Make no mistake about it, sales management is performance management. Sales management is about coaching and ensuring that your sales people do the right things every time, with every prospect and customer, to ensure maximum revenue.

I liked what Joe Capillo said in a trade magazine article, “To maximize revenue, you have to control and improve three factors in the selling equation: Both the number and quality of prospects, your conversion ratio or closing ratio, and the size of average sale.”  In order to effectively coach for sales performance, you have to measure the effectiveness of each sales person for each of these three sales factors.  What is not measured cannot be improved.

The first step is to establish a set of metrics to measure each of the three sales factors. The second step is utilize the information to help improve your sales people’s performance. As an example, review the monthly performance results of three salespeople below:

Salesperson A

Number of prospect opportunities –  250
Number sold- 50
Close ratio  – 20%
Sales revenue – $110,000.00
Average sale – $2,200.00
Revenue per prospect opportunity – $440.00

Salesperson B

Number of prospect opportunities – 275
Number sold  –  44
Close ratio  – 16%
Sales revenue – $83,600.00
Average sale – $1,900.00
Revenue per prospect opportunity – $304.00

Salesperson C

Number of prospect opportunities  – 325
Number sold – 39
Close ratio – 12%
Sales revenue – $58,500.00
Average sale – $1,500.00
Revenue per prospect opportunity – $180.00

Now examine the sales of person A to person B and C. If salesperson B and C had  the same success as salesperson A, the company would generate another $122,000.00 in sales. At a 40 percent gross margin on sales, that would translate into another $48,800.00 in gross profit to the bottom line. Also be aware why the poor sales performers had more prospect opportunities compared to salesperson A. The reason – less effective salespeople spend less time engaged with a prospect and therefore have time to visit with more prospects, hurting the company’s sales performance even more.

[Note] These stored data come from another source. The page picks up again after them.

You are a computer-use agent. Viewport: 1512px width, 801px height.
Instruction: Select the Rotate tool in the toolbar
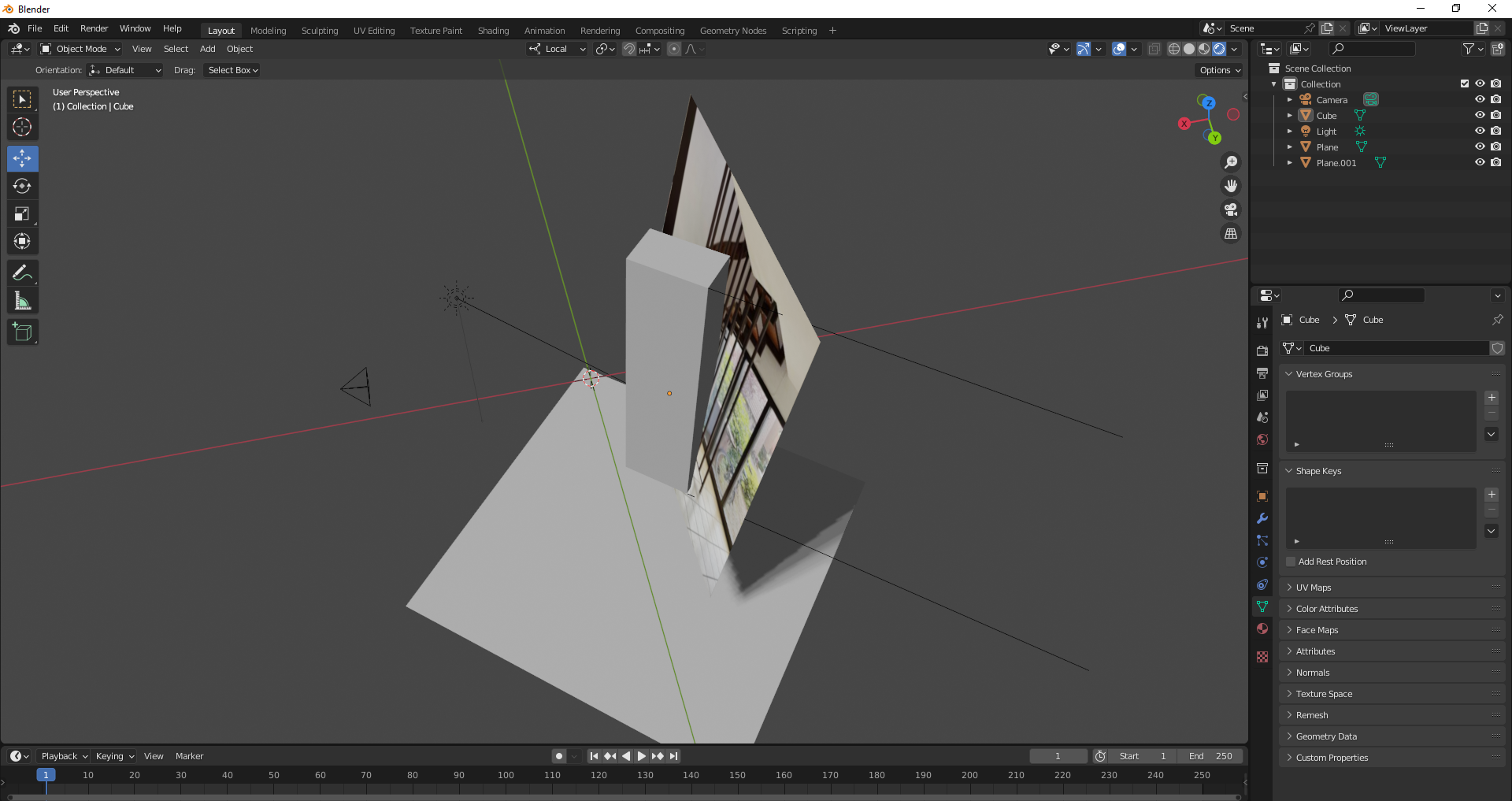[22, 187]
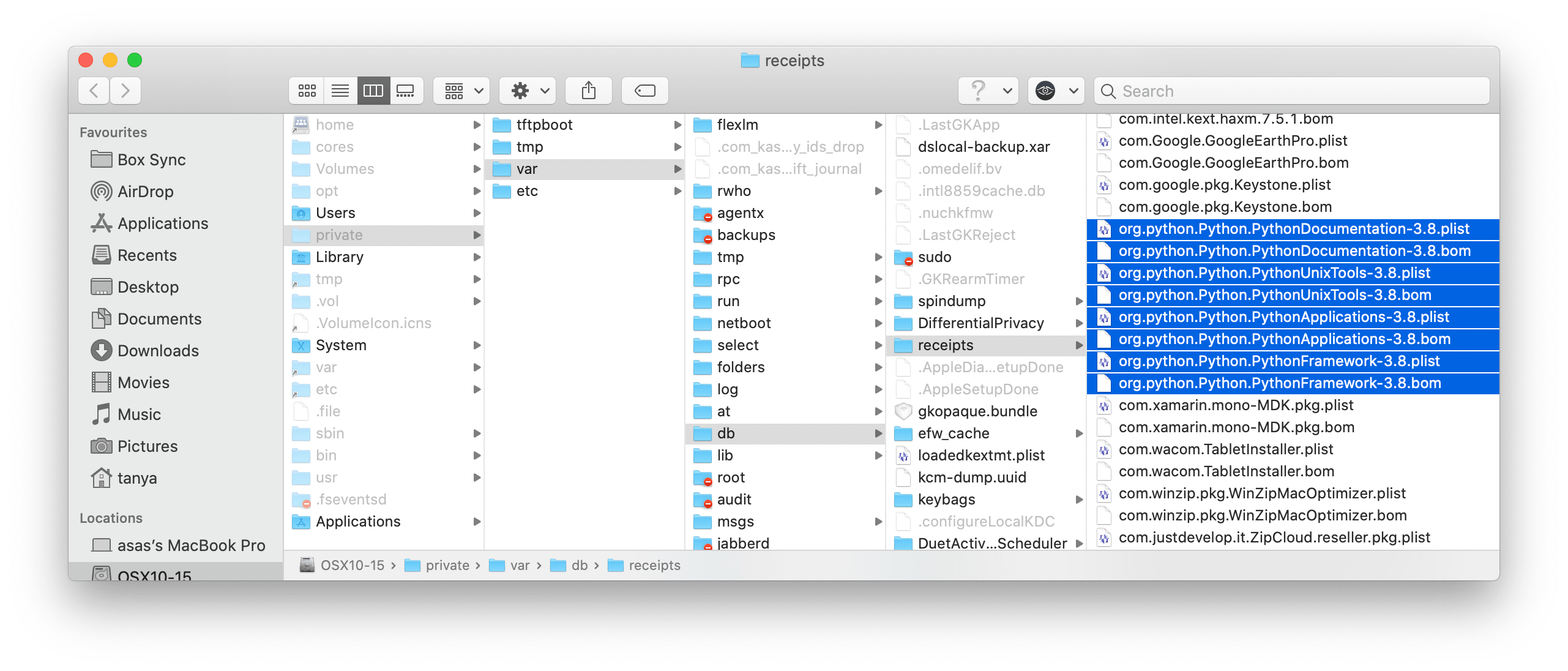Click the forward navigation arrow button
Viewport: 1568px width, 671px height.
coord(127,89)
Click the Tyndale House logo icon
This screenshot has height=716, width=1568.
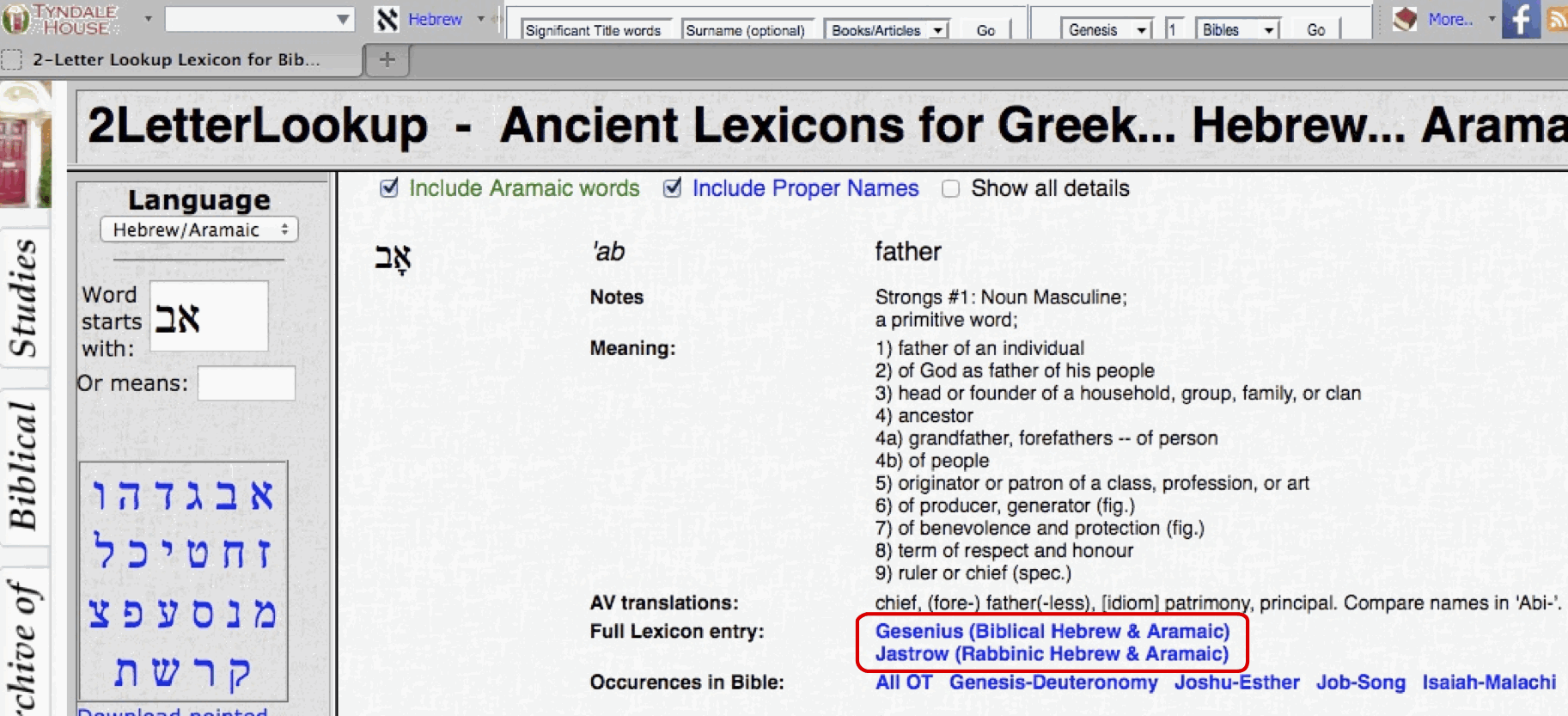15,19
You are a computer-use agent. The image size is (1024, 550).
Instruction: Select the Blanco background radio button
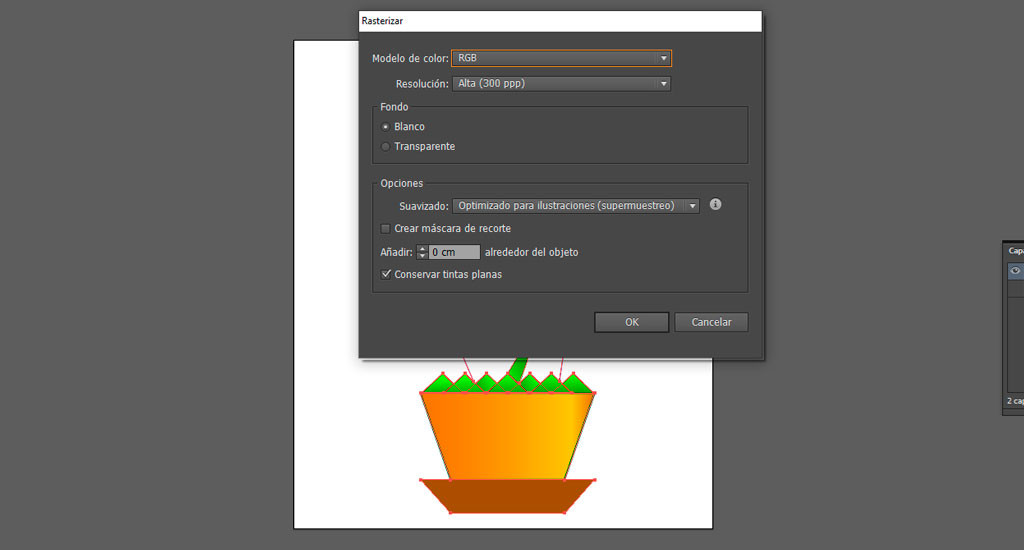tap(386, 127)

As you can plainly see, there is a cost to not managing the sales performance of each salesperson. Unfortunately, it is impossible to improve performance if you do not measure performance. Once you start to measure performance, you can begin to coach for performance.

An effective sales manager must lead people. To effectively lead salespeople to improved performance, you must serve them, teach them, role play, guide them, care about them, and support them. You must be out in the sales arena with them, participating in the day to day sales action.

Pay attention to the following sales training tips regarding measuring metrics:

  • Lack of information can literally kill your business.
  • You must integrate past performance information into your training programs.
  • The training initiatives must be tied into improving specific future performance metrics.

Do you have a metrics set up to measure the sales performance of each salesperson? It is impossible to coach for sales performance without performance information. The future revenue of your company depends upon measuring results and using that information to improve sales results with the existing number of prospect opportunities.